What is expected: Restate the entries below exactly, and keep all images out of the answer.

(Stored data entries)

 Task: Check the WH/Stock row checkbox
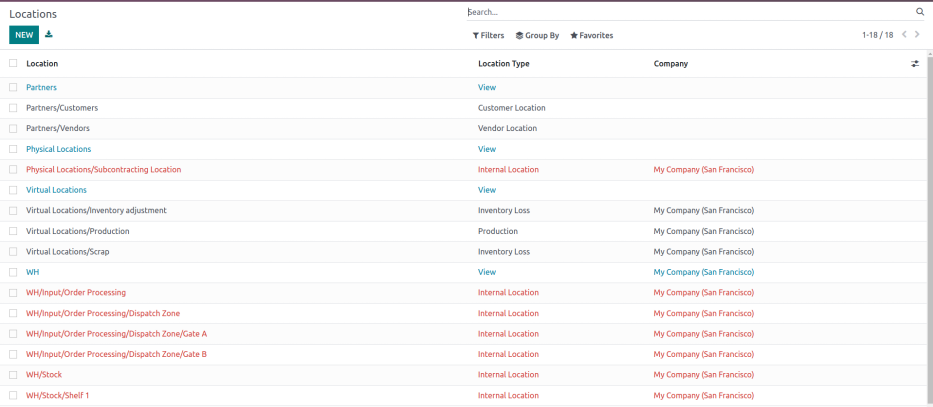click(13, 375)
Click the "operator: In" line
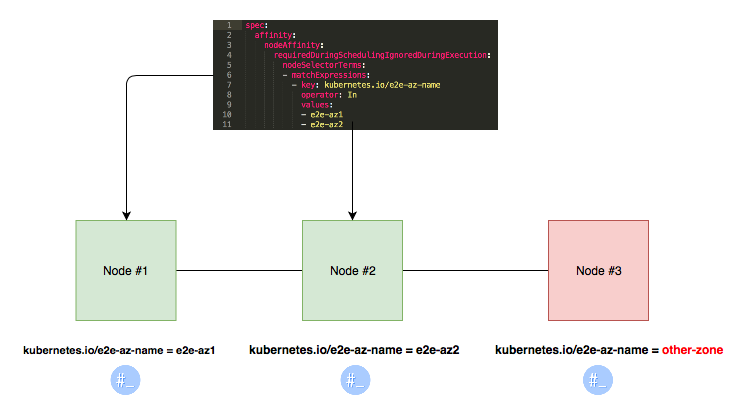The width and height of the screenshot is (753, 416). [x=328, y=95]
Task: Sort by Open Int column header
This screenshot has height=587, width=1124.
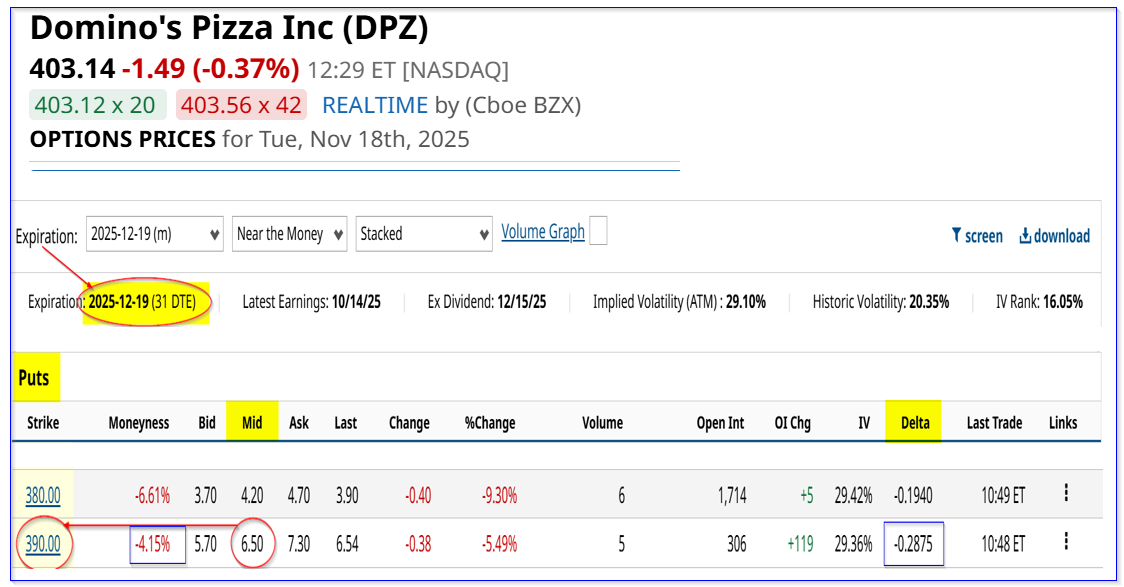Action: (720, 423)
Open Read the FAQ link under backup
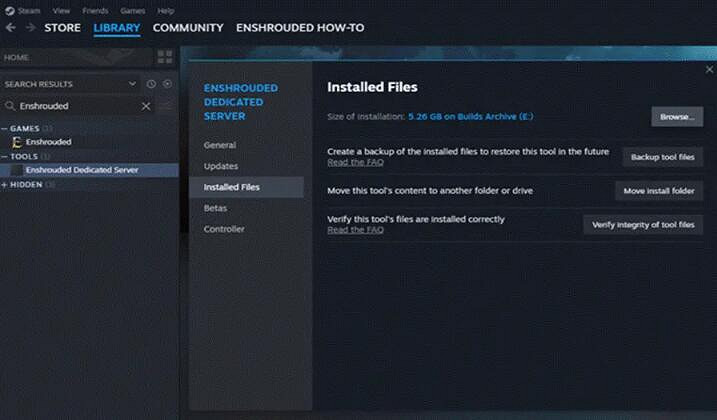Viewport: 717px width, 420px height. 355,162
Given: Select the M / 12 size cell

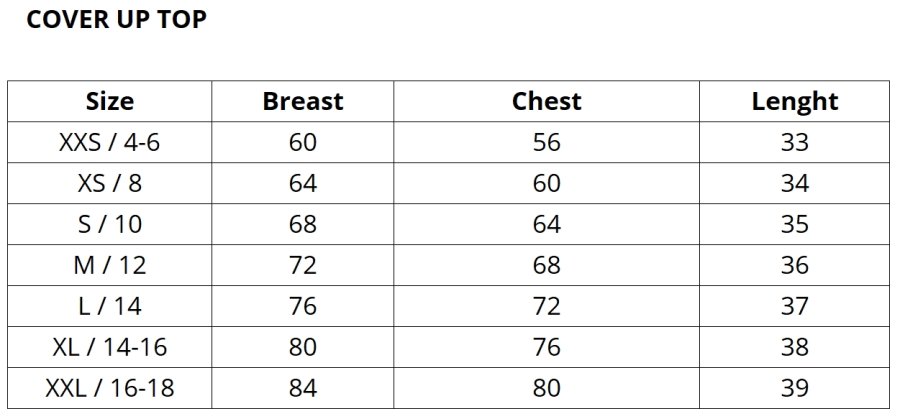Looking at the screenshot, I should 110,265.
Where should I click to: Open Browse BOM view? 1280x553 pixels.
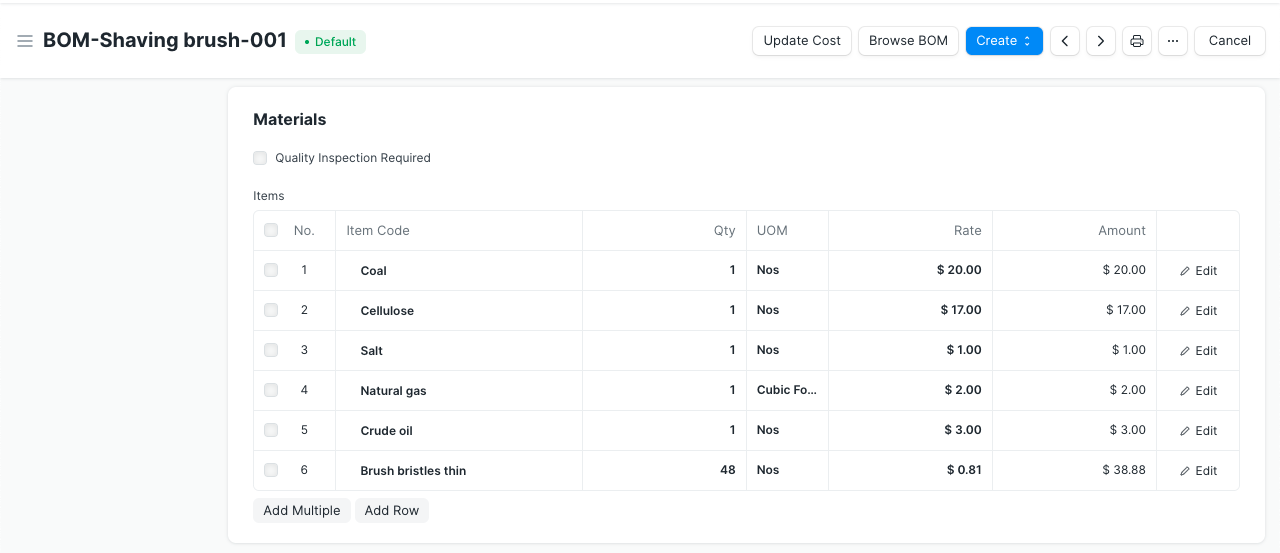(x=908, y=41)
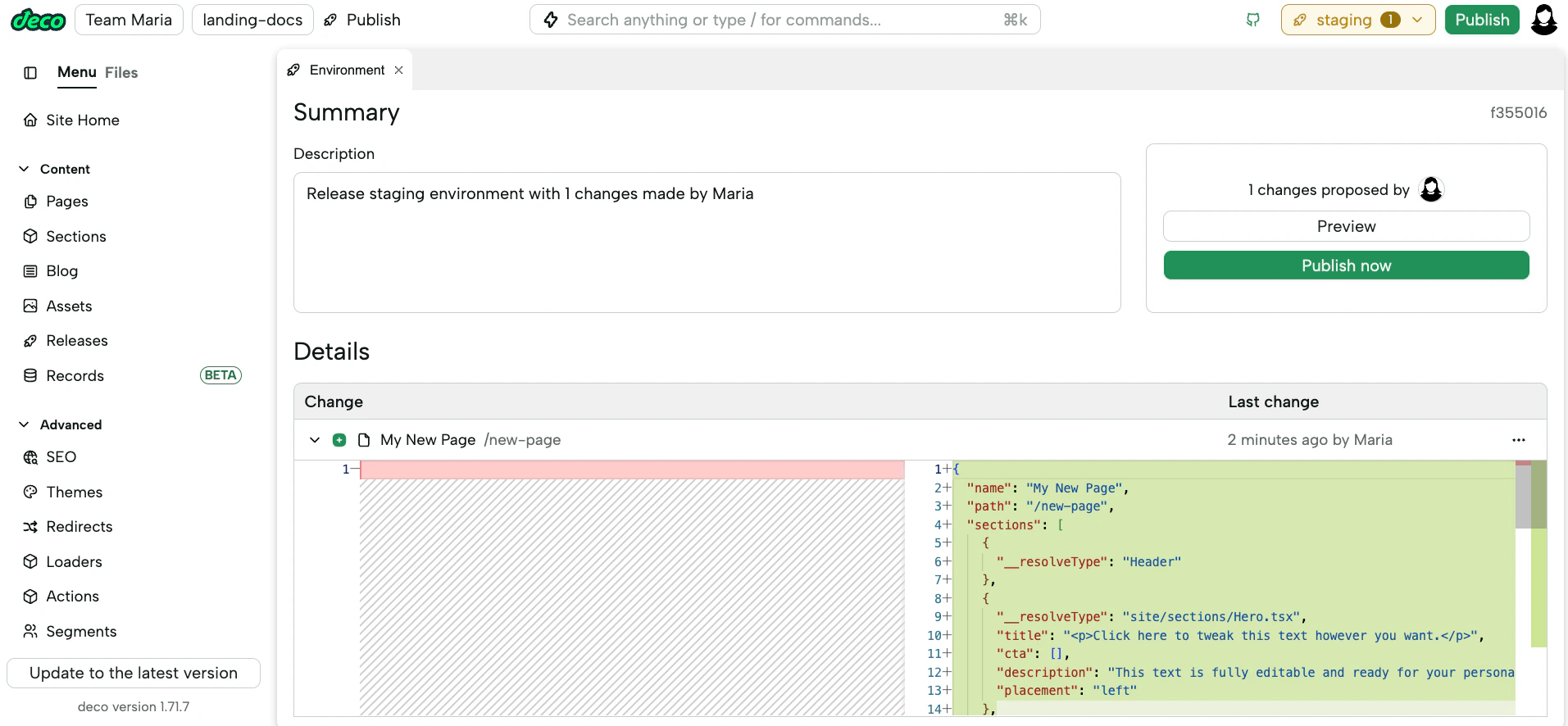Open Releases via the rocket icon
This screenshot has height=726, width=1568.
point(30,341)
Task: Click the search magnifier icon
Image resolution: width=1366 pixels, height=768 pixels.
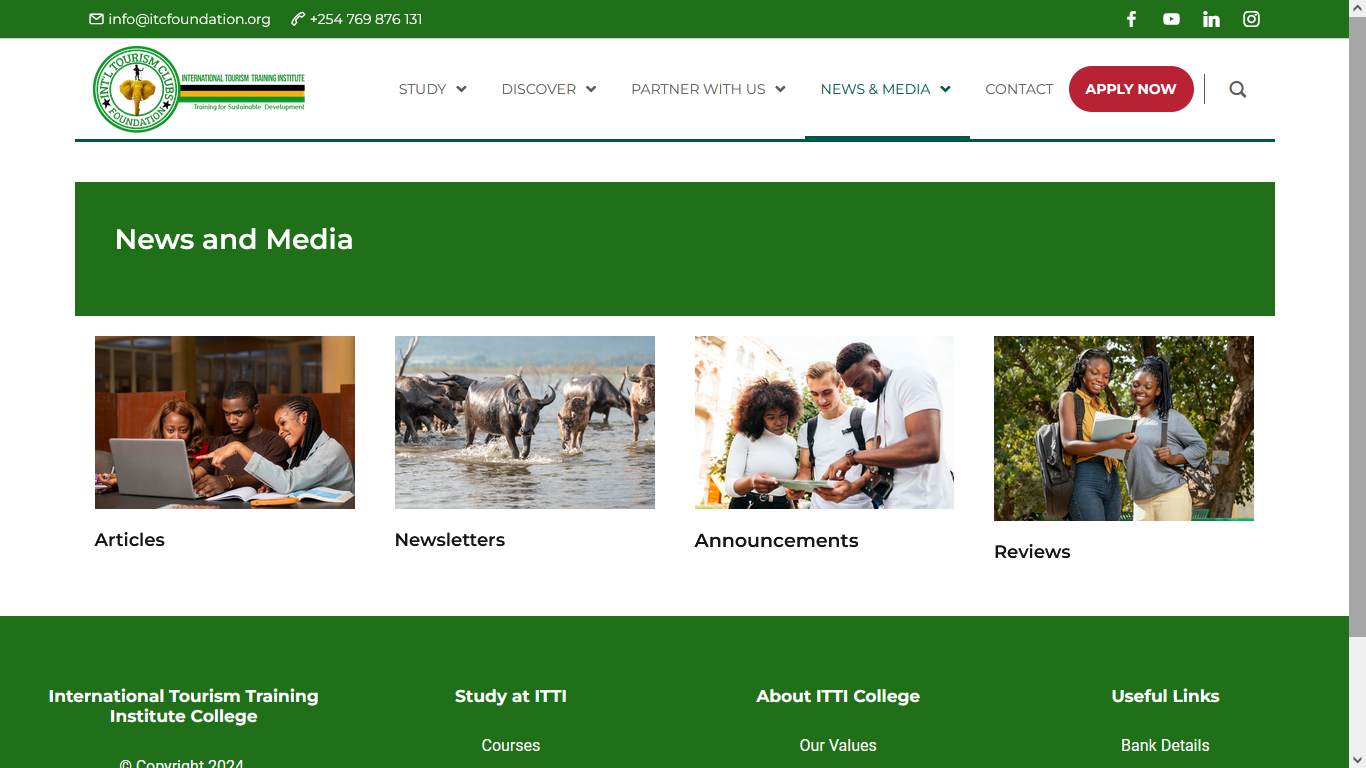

Reply to the exercise:
 Task: Check the WH/Stock row checkbox
click(13, 375)
Click the "operator: In" line
The width and height of the screenshot is (753, 416). [x=328, y=95]
Task: Sort by Open Int column header
This screenshot has height=587, width=1124.
Action: (720, 423)
Open Read the FAQ link under backup
Viewport: 717px width, 420px height. 355,162
Given: Select the M / 12 size cell

Looking at the screenshot, I should 110,265.
Where should I click to: Open Browse BOM view? 1280x553 pixels.
(x=908, y=41)
Open Releases via the rocket icon
This screenshot has height=726, width=1568.
point(30,341)
Task: Click the search magnifier icon
Image resolution: width=1366 pixels, height=768 pixels.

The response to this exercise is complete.